I work in Hem/Onc and have no specific knowledge of how ED coding works so I'm relying on your expertise.  I took my son to the ER 6 weeks ago and recently received the EOBs for the services rendered.  I'm sompletely confused as to why I'm getting a bill for a 99283 & a 99284.  Here's the background.

My infant son was seen by an ARNP in the ER.  He had X-rays.  It turned out he had Nurse Maid's Elbow.  The ARNP tried to set his elbow with no success.  She called in the Dr. on staff that night and he attempted, again with no success.  He then contacted an Ortho via phone to see what steps should be taken next.  A nurse came in and splinted my son's arm.

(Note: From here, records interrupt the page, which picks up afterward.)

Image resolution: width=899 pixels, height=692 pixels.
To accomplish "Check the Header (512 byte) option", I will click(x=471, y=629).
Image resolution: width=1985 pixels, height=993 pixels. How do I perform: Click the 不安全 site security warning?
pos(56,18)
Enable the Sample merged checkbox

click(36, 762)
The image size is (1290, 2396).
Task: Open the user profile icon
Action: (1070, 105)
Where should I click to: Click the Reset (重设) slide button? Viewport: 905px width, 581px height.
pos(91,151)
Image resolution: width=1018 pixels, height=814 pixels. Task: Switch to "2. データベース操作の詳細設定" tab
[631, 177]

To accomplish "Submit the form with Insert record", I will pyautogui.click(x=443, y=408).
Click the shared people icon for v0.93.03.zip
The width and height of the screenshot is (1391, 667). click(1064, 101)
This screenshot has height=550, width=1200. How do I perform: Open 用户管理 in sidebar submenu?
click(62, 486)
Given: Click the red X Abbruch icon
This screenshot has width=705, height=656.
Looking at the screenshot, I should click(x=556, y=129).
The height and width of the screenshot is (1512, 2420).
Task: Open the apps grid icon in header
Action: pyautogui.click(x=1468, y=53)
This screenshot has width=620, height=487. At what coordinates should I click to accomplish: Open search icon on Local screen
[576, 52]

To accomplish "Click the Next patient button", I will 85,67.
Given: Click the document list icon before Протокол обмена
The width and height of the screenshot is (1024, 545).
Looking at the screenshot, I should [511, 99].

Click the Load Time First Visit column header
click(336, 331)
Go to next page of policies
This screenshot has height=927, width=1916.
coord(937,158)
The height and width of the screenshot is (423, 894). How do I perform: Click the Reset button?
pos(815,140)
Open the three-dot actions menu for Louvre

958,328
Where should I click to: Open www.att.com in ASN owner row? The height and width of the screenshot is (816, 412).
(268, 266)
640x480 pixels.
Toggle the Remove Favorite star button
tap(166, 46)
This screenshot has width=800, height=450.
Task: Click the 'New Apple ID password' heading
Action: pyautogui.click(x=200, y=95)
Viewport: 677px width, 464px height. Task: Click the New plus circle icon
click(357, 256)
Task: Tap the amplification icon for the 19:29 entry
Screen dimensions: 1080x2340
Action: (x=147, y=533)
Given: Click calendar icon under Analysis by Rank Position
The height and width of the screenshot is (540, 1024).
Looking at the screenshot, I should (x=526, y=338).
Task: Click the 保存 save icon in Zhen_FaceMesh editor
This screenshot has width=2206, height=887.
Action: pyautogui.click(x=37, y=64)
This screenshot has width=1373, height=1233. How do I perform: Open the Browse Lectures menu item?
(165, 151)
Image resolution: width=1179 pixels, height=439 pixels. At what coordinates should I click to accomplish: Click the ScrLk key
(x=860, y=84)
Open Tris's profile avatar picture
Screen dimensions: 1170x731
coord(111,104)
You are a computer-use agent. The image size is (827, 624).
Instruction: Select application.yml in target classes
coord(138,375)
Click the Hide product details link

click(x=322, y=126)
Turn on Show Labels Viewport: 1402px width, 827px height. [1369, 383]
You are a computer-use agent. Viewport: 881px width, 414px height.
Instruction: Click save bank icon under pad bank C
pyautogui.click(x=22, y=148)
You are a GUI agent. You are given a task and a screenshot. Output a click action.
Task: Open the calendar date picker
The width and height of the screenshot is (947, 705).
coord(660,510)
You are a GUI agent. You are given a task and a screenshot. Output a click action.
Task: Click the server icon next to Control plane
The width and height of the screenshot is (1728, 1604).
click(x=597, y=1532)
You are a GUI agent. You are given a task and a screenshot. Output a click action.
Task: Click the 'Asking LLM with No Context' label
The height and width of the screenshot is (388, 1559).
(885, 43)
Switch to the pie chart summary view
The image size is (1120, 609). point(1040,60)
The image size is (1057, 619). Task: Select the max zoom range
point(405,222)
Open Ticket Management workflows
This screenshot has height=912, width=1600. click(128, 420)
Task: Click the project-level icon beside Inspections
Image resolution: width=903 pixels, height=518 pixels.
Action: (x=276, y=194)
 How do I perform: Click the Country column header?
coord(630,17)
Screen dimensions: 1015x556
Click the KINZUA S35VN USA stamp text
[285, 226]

I have gotten two bills.  One is from the Hospital for the X-rays, the Radiology Interp, and a 99283.  I then got a bill from the Dr. who had stepped in for a 99284.  All the services were provided in the same ER visit.  I contaced the billing dept for the physician who billed a 99284.  The billing department is for "Iowa Health Systems."  They only show records for the 99284.  I then contacted the hospital billing department, who is also under the umbrella of "Iowa Health Systems."  It seems that the Dr. who saw my son has privelages at the hospital and was working there for "Iowa Health Systems" that night.

What I don't understand is how a 99283 & a 99284 can be billed for the same ER visit by the same umbrella company.  The physician's billing department told me it was because "that's how insurance makes them do things.  It's a seperate TID you know."  Any help to shed some light on this would be greatly apreciated.  Thanks all!


----------



## mitchellde (Apr 11, 2012)

When a patient is seen in the facility setting there should be 2 E&M charges, one is the facility charge and one is the physician charge.


----------



## jimbo1231 (Apr 11, 2012)

*Can Happen*

As Deb mentioned one bill was for the hospital service or facility side; the other was for the physician service. They can be differerent levels since documentation requirements are different for physcian and facility. The physician side coding is based on published CPT guidelines and often based on the 1995 or 7 Medicare guidelines. The governmnt has general guidelines for the facility side coding of the ED. But there are a number of different approaches from point systems to ACEP Guidelines.This probably accounts for the difference between the 99283 and 4.

Jim


----------



## hnroberts (Apr 12, 2012)

Thanks all for the info.  It's always interesting to gain some insight into other specialties. =0)


----------